▸ **About this exercise**
Look below for the line containing "The width and height of the screenshot is (722, 228)."; from there through the line containing "Task: Go to the Projects tab", both lines included, please set down each line exactly and nothing else.

▸ **Excerpted records**

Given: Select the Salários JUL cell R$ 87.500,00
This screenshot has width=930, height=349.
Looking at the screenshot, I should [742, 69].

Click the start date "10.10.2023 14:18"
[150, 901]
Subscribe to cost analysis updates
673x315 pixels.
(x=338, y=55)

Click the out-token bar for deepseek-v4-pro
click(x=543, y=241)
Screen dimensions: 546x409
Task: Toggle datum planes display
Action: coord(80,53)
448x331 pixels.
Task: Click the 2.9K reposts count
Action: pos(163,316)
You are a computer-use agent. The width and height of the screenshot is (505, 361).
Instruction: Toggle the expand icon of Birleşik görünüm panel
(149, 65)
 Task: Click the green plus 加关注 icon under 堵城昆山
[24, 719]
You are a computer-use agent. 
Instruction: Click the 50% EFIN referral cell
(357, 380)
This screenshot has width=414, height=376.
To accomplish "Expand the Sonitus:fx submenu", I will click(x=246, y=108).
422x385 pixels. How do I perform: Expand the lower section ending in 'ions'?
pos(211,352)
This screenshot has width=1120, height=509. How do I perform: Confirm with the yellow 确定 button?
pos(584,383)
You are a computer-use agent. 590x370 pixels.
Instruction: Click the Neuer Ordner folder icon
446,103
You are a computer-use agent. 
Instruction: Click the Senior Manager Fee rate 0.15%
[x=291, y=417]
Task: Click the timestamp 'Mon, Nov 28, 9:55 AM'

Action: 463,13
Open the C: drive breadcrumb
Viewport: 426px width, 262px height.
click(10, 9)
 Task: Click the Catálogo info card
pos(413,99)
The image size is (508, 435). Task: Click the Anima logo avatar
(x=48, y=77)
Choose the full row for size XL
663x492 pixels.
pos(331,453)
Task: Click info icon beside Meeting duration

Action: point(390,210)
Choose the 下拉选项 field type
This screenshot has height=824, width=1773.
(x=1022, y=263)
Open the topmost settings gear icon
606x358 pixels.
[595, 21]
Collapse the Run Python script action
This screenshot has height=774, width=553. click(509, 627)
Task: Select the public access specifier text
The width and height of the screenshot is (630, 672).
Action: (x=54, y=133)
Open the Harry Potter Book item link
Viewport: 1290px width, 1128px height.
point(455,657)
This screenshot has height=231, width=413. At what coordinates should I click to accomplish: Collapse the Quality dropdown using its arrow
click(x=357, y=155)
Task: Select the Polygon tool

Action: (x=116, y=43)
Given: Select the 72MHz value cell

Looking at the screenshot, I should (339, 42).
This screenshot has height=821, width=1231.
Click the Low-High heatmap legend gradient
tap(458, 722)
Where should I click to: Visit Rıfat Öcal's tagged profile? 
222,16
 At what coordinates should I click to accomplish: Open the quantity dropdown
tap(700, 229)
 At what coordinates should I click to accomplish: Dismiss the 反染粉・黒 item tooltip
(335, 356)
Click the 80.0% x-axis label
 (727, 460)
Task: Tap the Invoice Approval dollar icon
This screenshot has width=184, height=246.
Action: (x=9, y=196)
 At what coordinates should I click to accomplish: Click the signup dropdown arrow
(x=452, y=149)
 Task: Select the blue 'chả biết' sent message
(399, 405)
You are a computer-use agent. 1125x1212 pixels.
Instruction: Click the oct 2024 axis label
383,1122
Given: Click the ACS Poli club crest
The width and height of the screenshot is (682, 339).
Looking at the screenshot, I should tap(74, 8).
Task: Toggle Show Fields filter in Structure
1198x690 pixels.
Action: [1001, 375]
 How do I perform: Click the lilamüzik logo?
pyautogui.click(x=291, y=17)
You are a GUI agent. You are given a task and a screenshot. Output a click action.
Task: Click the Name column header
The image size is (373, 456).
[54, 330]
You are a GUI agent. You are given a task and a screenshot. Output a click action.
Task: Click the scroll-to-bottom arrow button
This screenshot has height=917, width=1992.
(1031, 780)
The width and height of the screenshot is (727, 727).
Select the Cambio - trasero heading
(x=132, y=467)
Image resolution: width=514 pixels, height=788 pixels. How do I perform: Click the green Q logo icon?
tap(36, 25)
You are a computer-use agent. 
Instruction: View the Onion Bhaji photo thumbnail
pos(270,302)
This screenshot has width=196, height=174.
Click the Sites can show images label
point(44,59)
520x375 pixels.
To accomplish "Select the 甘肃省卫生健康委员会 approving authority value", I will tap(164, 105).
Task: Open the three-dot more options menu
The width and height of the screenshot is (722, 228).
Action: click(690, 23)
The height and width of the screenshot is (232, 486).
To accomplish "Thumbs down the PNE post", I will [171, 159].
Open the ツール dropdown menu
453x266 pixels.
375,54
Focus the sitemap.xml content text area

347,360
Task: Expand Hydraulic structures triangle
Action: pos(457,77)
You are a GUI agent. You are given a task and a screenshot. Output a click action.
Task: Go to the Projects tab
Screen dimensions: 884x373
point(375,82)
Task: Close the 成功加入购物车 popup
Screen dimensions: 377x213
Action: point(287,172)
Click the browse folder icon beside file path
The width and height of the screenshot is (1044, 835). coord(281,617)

▸ **Exercise output**
The width and height of the screenshot is (722, 228).
Action: click(690, 23)
The height and width of the screenshot is (232, 486).
To accomplish "Thumbs down the PNE post", I will [171, 159].
Open the ツール dropdown menu
453x266 pixels.
375,54
Focus the sitemap.xml content text area

347,360
Task: Expand Hydraulic structures triangle
Action: pos(457,77)
You are a GUI agent. You are given a task and a screenshot. Output a click action.
Task: Go to the Projects tab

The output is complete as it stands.